Configuring Network Policies
NetworkPolicies are an application-centric construct which specify how a Pod is allowed to communicate with various network ingress and egress endpoints or services over the network.
The entities that a Pod can communicate with are identified through a combination of the following 3 identifiers:
- Other Pods that are allowed (exception: a Pod cannot block access to itself).
- Namespaces that are allowed.
- IP blocks (exception: traffic to and from the node where a Pod is running is always allowed, regardless of the IP address of the Pod or the node).
When defining a NetworkPolicy based on a Pod or a namespace, a selector (Labels and Selectors) is used to specify what traffic is allowed to and from the Pod(s) that match the selector. Meanwhile, when IP based NetworkPolicies are created, policies are defined based on IP blocks (CIDR ranges). For more information on network policies, you can refer to Kubernetes documentation (kubernetes.io/docs/concepts/services-networking/network-policies/).
Out of the box Network Policies
For Container deployments, few default network policies are created out of the box as per mandatory security guidelines. By default, all ingress and egress traffic are denied with few additional policies to allow communication within cluster and on ports configured in the helm charts configuration.
Additionally, custom ingress and egress policies can be configured in values.yaml to allow traffic from and to specific external service endpoints.
By default, all ingress and egress traffic from or to external services are denied.
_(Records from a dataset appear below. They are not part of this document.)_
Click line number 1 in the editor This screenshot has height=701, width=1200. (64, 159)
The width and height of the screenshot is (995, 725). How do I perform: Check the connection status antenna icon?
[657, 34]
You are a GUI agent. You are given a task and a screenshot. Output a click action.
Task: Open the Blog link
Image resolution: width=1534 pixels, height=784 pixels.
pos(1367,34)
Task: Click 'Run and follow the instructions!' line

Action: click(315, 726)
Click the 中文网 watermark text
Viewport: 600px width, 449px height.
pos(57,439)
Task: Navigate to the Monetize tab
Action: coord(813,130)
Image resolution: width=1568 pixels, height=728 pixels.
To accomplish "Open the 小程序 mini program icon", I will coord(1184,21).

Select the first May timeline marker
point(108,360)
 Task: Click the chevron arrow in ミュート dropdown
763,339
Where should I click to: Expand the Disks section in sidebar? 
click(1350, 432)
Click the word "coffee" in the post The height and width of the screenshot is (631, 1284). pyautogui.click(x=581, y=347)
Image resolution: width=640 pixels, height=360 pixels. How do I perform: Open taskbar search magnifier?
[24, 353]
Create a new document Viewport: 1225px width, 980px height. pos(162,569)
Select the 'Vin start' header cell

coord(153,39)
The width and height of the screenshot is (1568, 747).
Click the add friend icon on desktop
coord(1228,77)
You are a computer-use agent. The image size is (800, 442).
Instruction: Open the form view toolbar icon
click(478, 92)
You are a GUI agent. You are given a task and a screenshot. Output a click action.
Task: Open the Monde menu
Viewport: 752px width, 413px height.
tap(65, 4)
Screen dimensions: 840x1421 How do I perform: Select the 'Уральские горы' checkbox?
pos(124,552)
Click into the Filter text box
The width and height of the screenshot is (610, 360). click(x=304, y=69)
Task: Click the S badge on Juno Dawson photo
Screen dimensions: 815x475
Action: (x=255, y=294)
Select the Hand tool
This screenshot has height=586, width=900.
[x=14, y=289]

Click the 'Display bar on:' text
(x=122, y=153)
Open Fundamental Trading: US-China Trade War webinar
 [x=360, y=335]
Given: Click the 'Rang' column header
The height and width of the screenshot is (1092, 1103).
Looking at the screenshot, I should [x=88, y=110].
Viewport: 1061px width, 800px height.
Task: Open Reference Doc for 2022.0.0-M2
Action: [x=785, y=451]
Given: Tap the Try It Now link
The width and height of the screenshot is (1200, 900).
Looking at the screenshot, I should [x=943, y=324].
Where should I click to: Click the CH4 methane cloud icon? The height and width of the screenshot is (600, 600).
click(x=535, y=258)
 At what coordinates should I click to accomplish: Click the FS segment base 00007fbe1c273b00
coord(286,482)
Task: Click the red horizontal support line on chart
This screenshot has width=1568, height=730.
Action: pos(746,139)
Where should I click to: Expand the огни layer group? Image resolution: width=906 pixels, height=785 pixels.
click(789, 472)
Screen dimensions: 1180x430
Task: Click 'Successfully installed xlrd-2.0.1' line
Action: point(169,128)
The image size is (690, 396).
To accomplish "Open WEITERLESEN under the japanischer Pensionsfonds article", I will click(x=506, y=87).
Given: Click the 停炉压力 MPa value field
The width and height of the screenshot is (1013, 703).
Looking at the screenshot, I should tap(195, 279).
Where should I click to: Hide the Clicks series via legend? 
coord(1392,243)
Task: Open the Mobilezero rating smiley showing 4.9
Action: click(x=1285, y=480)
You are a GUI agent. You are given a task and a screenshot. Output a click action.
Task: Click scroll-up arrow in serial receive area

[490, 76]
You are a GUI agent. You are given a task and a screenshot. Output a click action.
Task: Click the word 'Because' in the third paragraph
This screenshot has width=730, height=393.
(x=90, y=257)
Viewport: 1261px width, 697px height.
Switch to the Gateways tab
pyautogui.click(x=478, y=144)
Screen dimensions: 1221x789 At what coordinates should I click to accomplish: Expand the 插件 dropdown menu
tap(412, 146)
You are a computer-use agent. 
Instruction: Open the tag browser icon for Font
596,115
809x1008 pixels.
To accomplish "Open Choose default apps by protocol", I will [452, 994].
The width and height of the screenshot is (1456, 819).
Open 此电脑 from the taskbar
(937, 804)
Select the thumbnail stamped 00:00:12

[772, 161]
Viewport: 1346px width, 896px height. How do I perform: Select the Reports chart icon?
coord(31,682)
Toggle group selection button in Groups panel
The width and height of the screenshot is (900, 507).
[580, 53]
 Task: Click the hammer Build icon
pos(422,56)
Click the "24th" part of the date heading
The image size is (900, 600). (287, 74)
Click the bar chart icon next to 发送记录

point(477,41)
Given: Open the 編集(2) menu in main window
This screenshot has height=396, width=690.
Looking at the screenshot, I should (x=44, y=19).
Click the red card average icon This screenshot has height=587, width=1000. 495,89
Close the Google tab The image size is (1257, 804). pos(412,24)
You will need to create custom network policies to allow ingress and egress traffic from or to services outside of the cluster, such as a database, MQ, protocol adapter endpoints, any other third-party service integration, and so on.
Out of the box Ingress policies:
- Deny all ingress traffic.
- Allow ingress traffic from all Pods in the current namespace in the cluster.
- Allow ingress traffic on the additional configured ports in helm values.
Out of the box Egress policies:
- Deny all egress traffic.
- Allow egress traffic within the cluster.
Defining Custom Network Policies
You can enable (default) or disable deployment for out of the box ingress and egress network policies at the global level using the helm charts configuration. You can also configure custom network policies using the networkPolicy configuration section if you want those policies to be deployed and managed as part of the Certified Container deployment. Network policies could also be added externally using Kubernetes or OpenShift command line or user interfaces.
You can add multiple custom policies to the networkPolicy.ingress.fromSelectors or networkPolicy.ingress.ports or networkPolicy.egress.toSelectors or networkPolicy.egress.ports configuration array.
networkPolicy:
# apply ingress rule. Default allow all ingress traffic
ingress:
enabled: false
# fromSelectors:
# - namespaceSelector:
# matchLabels:
# name: <namespace>
# podSelector:
# matchLabels:
# app.kubernetes.io/instance: "<Release Name>"
# - podSelector:
# matchLabels:
# app.kubernetes.io/name: "ibm-sccm"
# - ipBlock:
# cidr: <IP Address>/<block size>
# except:
# - <IP Address>/<block size>
# ports:
# - protocol: TCP
# port: 58083
# endPort: 58083
#apply egress rule. Default allow all egress traffic
egress:
enabled: false
# ports:
# - port: 1433
# protocol: TCP
# - port: 50000
# protocol: TCP
# toSelectors:
# - ipBlock:
# cidr: <IP Address>/<block size>
# except:
# - <IP Address>/<block size>
# - namespaceSelector:
# matchLabels:
# name: <namespace>
# podSelector:
# matchLabels:
# app.kubernetes.io/instance: "<Release Name>"
# - podSelector:
# matchLabels:
# app.kubernetes.io/name: "ibm-sccm"
Configuration options:
- podSelector: Selects particular Pods in the same namespace as the NetworkPolicy which should be allowed as ingress sources or egress destinations.
- namespaceSelector: Selects particular namespaces for which all or Pods selected by the Pod selector should be allowed as ingress sources or egress destinations.
- ipBlock: Selects particular IP CIDR ranges to allow as ingress sources or egress destinations. These should be cluster-external IPs, since Pod IPs are ephemeral and unpredictable.
- Port: Selects individual ports or a port range using the endPort config.